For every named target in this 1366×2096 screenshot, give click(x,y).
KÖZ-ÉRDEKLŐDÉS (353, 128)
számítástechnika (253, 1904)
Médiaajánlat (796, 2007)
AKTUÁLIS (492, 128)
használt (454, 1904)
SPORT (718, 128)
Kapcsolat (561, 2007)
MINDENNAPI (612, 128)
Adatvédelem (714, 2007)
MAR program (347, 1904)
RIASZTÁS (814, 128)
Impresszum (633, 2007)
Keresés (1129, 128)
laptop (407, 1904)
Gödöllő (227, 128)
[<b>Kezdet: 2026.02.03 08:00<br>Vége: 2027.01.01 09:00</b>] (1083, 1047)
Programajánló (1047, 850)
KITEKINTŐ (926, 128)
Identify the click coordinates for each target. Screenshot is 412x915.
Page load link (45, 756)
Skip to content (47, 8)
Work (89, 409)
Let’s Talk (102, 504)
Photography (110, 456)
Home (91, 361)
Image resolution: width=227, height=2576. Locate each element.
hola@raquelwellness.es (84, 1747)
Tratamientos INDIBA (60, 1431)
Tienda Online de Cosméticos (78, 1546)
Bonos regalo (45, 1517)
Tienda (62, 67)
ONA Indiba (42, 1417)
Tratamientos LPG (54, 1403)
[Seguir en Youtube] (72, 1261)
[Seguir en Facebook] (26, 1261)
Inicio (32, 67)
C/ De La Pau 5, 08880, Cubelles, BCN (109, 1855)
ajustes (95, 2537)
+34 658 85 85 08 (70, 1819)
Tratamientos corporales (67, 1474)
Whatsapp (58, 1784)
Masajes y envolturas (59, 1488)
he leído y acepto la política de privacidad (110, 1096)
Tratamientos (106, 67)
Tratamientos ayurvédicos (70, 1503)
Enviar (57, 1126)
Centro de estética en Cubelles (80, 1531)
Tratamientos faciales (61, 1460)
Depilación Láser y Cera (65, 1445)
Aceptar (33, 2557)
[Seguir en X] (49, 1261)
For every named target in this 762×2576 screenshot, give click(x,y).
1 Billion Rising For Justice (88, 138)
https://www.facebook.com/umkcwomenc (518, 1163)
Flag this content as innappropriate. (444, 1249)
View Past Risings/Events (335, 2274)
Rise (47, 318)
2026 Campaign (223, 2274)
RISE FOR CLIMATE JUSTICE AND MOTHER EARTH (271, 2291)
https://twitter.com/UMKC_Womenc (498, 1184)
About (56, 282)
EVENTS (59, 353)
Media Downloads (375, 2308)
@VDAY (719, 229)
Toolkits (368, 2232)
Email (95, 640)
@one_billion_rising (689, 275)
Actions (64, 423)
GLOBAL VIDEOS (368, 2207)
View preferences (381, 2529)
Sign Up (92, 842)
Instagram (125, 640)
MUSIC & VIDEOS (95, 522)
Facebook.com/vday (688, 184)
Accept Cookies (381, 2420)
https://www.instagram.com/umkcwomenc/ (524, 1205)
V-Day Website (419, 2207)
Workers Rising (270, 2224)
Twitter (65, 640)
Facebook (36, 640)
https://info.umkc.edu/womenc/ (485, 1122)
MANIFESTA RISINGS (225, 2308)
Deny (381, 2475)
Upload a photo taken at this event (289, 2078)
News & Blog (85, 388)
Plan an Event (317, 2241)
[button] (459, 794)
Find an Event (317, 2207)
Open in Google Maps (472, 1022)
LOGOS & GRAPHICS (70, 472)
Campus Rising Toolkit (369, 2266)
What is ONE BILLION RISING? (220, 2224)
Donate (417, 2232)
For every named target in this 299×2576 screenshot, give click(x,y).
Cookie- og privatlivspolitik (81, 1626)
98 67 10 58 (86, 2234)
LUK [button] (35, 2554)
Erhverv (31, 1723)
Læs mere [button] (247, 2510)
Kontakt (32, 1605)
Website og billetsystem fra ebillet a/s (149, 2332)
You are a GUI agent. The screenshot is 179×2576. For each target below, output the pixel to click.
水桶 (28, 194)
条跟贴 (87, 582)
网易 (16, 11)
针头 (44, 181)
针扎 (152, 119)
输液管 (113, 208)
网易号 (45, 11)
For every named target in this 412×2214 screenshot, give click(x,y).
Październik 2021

## TASK PROMPT
Could you return, word for word, only the lines running from the first line of the material above to the line that contains "Impresszum (633, 2007)", inclusive?

## RESULT OF THE EXERCISE
For every named target in this 1366×2096 screenshot, give click(x,y).
KÖZ-ÉRDEKLŐDÉS (353, 128)
számítástechnika (253, 1904)
Médiaajánlat (796, 2007)
AKTUÁLIS (492, 128)
használt (454, 1904)
SPORT (718, 128)
Kapcsolat (561, 2007)
MINDENNAPI (612, 128)
Adatvédelem (714, 2007)
MAR program (347, 1904)
RIASZTÁS (814, 128)
Impresszum (633, 2007)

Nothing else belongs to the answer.